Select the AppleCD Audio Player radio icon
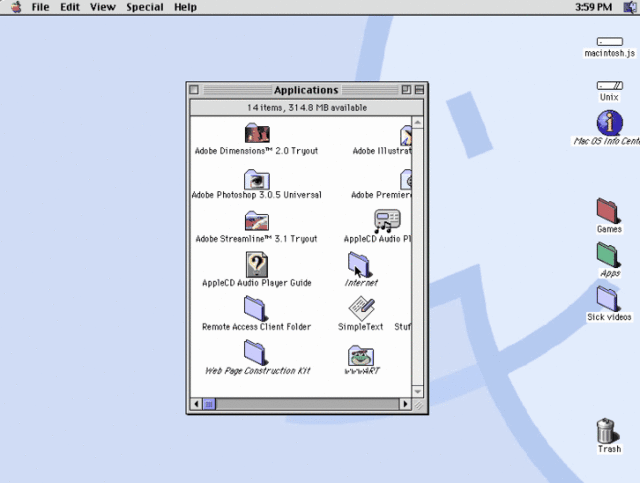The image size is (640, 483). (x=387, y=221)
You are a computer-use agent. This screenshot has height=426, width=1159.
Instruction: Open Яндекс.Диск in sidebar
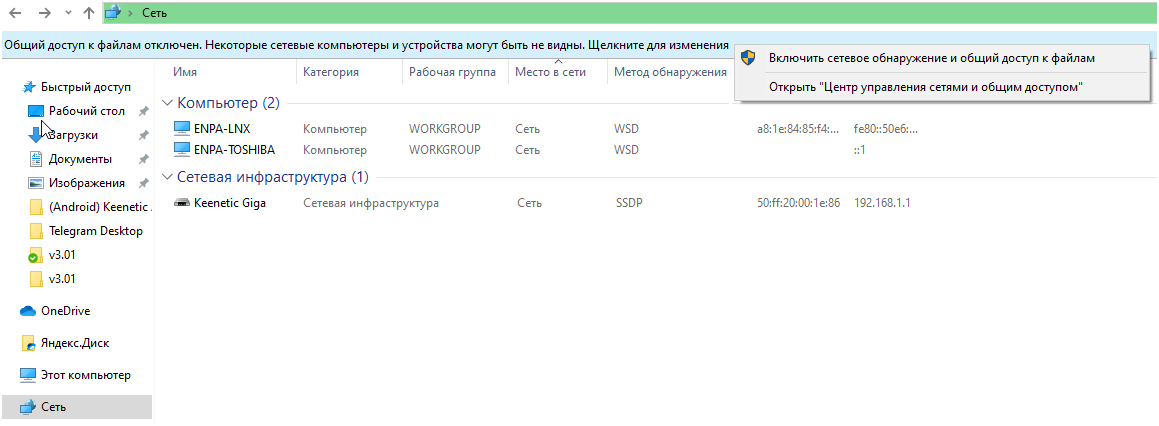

---

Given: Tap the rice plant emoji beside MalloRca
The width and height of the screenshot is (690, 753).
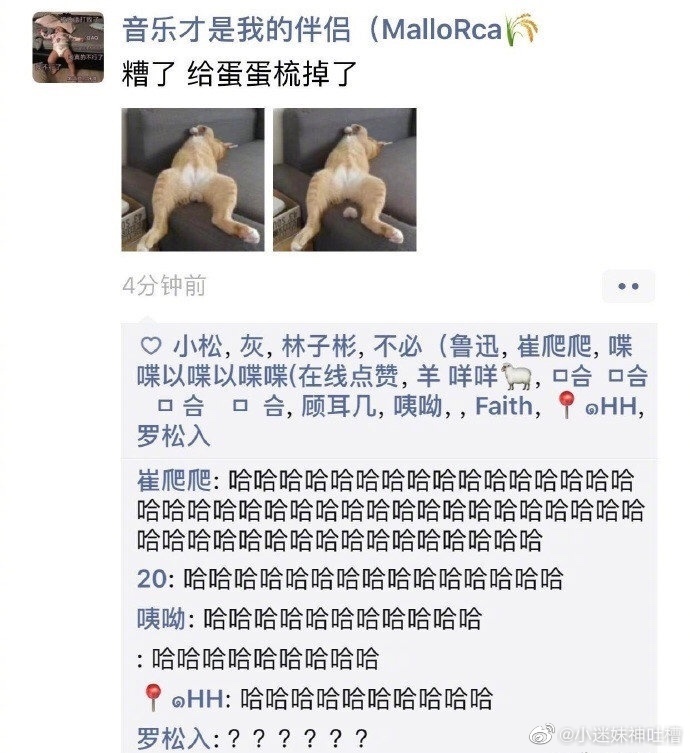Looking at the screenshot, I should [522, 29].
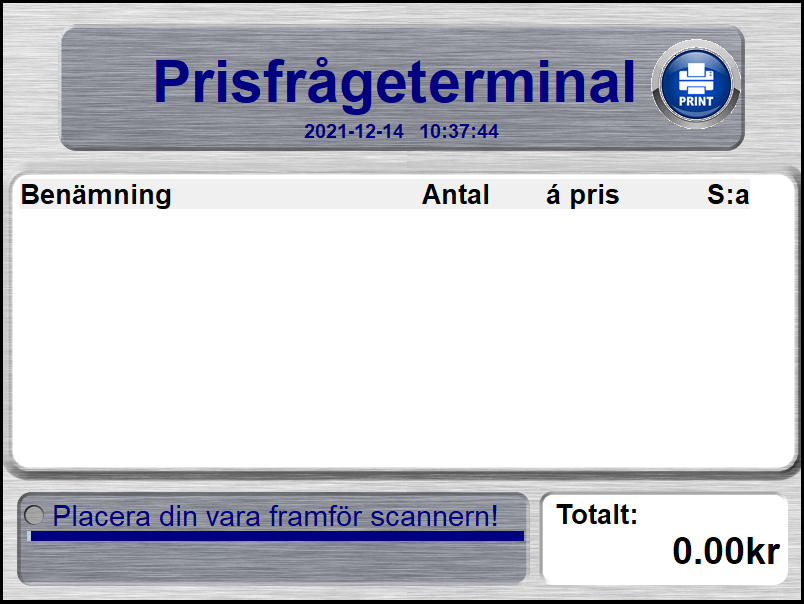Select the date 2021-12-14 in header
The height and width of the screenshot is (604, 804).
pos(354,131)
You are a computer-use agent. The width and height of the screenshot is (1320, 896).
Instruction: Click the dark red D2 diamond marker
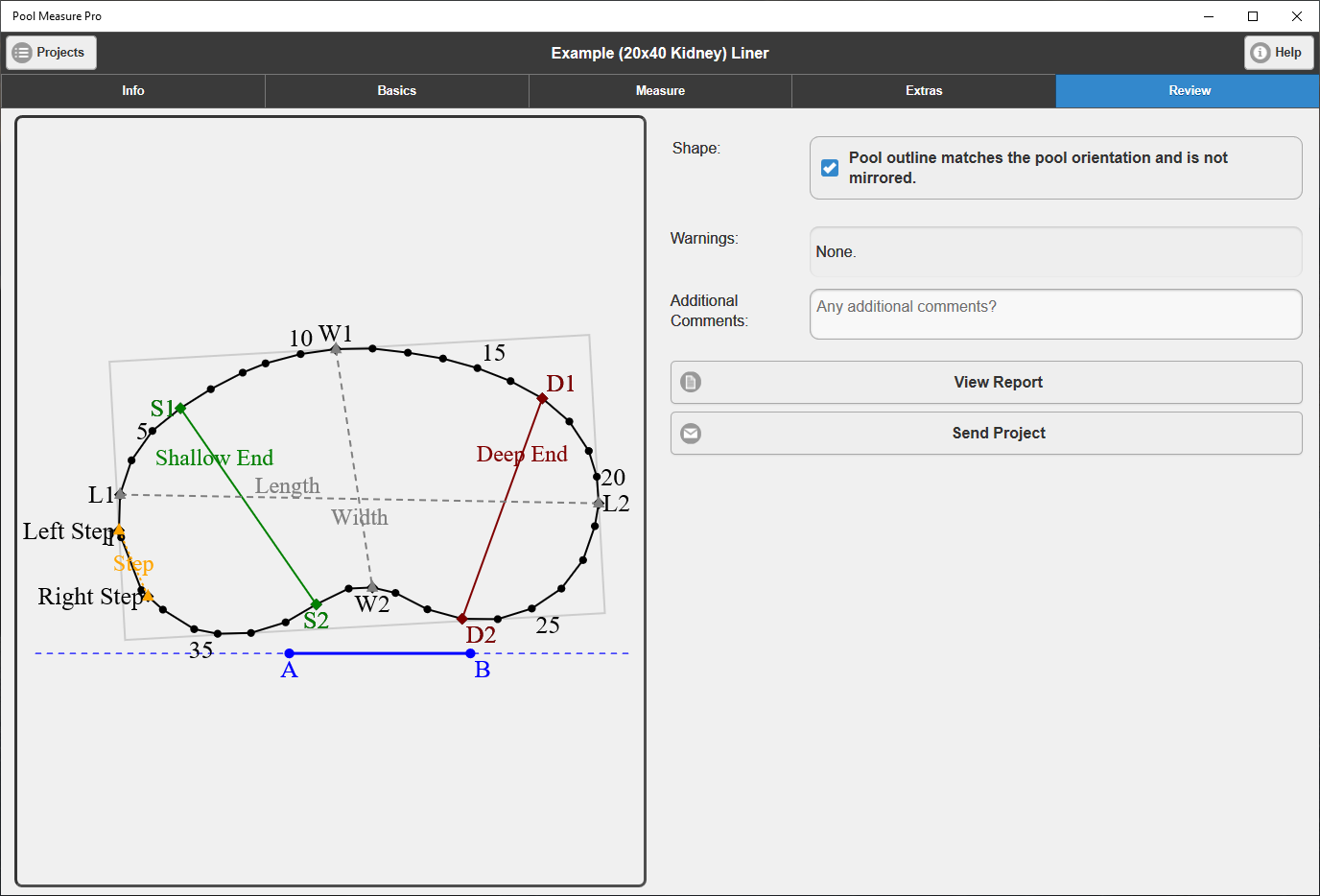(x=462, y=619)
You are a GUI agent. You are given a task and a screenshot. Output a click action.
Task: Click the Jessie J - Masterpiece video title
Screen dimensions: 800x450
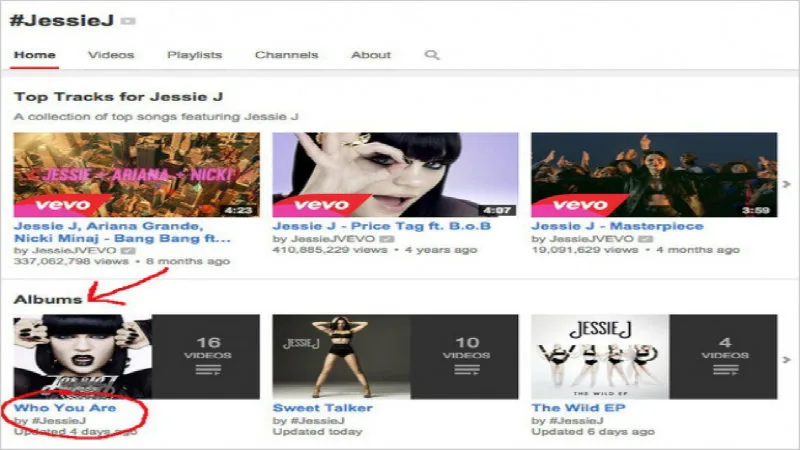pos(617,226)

--

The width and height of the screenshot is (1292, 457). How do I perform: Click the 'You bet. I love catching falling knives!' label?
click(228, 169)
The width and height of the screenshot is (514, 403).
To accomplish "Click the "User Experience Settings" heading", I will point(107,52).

Exercise description -
Each line above that has the word "computer" should be copied.

Written answer -
You are a computer-use agent. This screenshot has height=426, width=1159.
You are a computer-use agent. The width and height of the screenshot is (1320, 896).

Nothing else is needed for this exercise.